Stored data
# # # # #
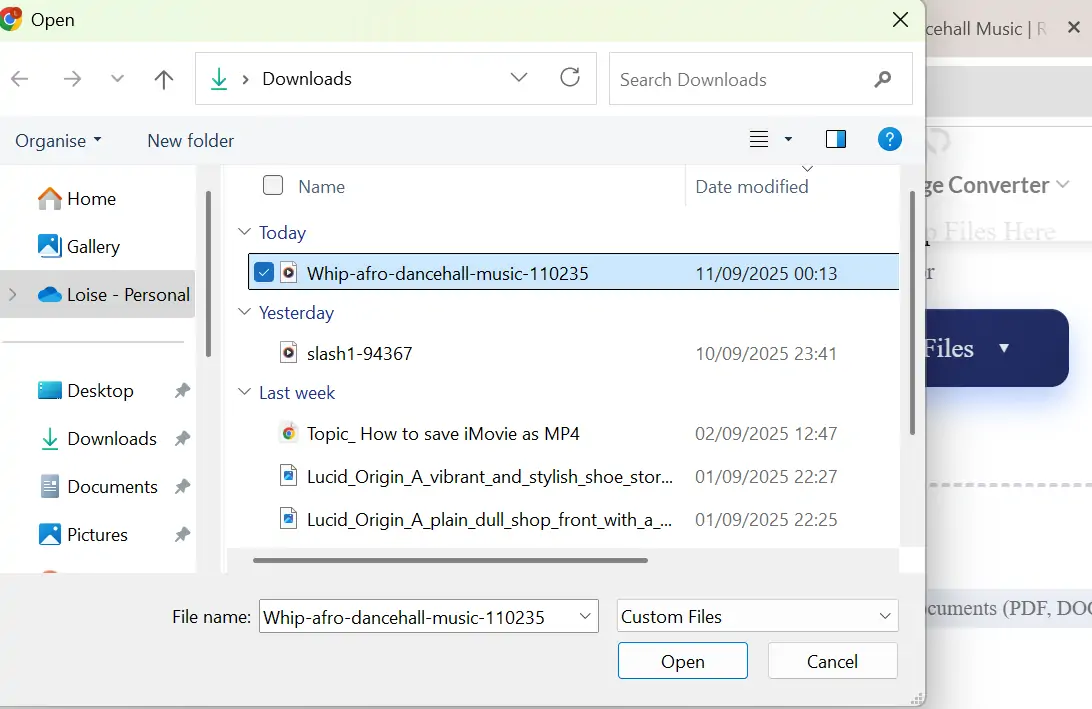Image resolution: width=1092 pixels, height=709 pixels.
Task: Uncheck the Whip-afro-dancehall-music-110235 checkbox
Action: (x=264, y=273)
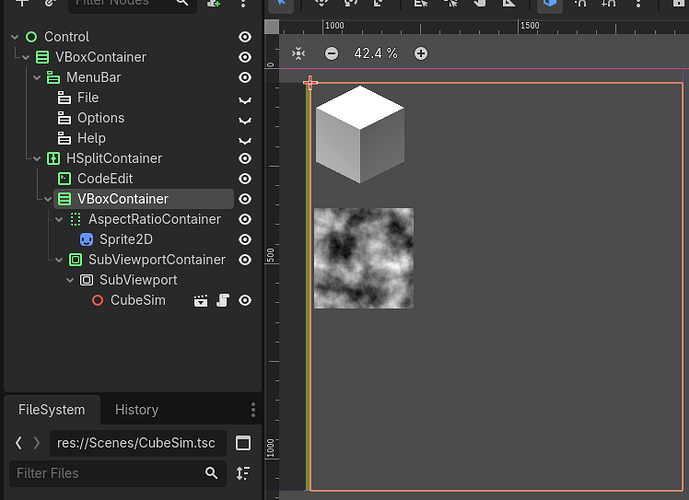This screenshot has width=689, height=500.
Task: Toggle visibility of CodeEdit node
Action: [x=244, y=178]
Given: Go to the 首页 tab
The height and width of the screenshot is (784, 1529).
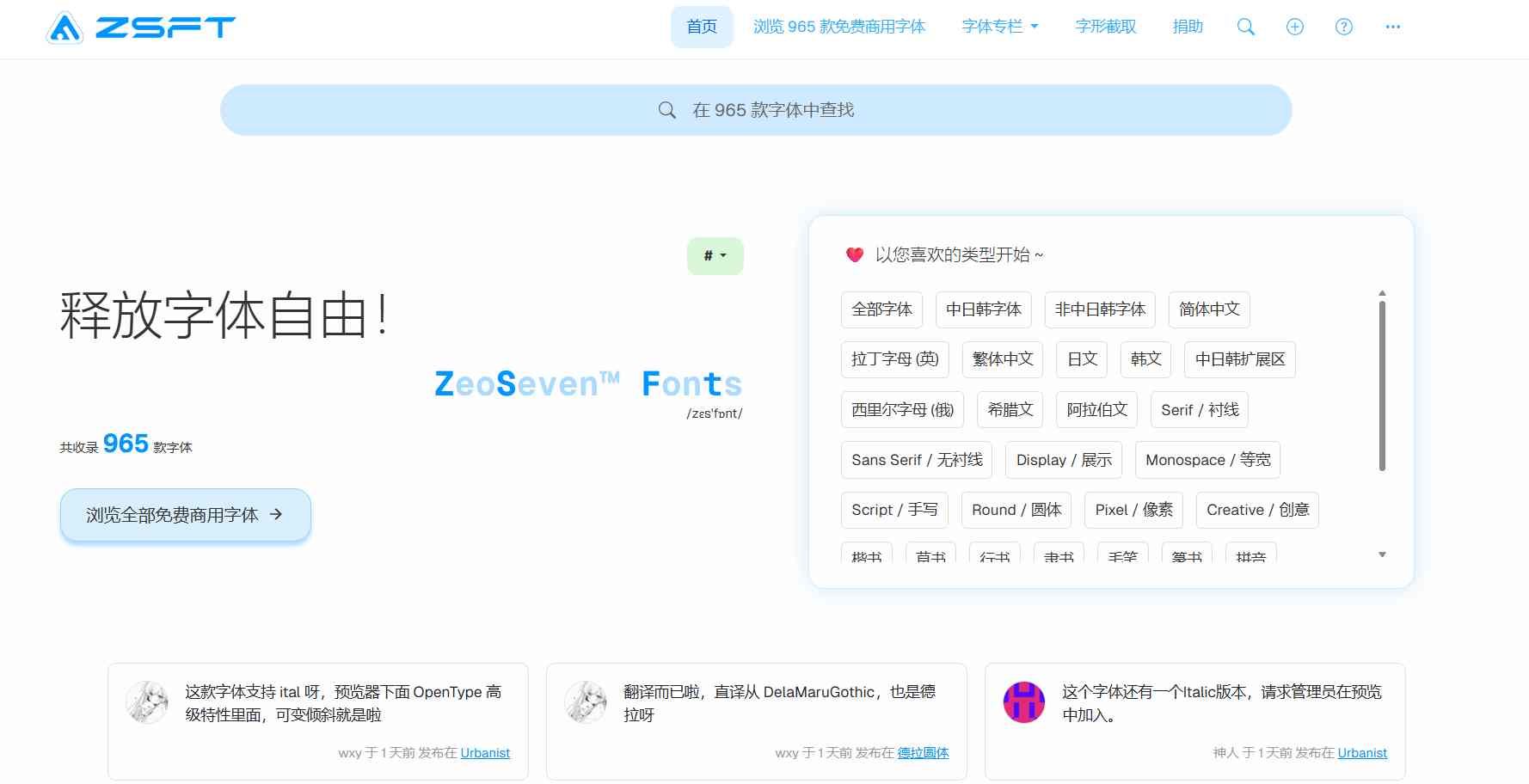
# # # # #
— Work to be completed —
Copy the lines of the records, beginning where the line containing "Given: Go to the 首页 tab" appears and continuing through the final line, exactly and with no pictures.

— Written response —
Given: Go to the 首页 tab
The height and width of the screenshot is (784, 1529).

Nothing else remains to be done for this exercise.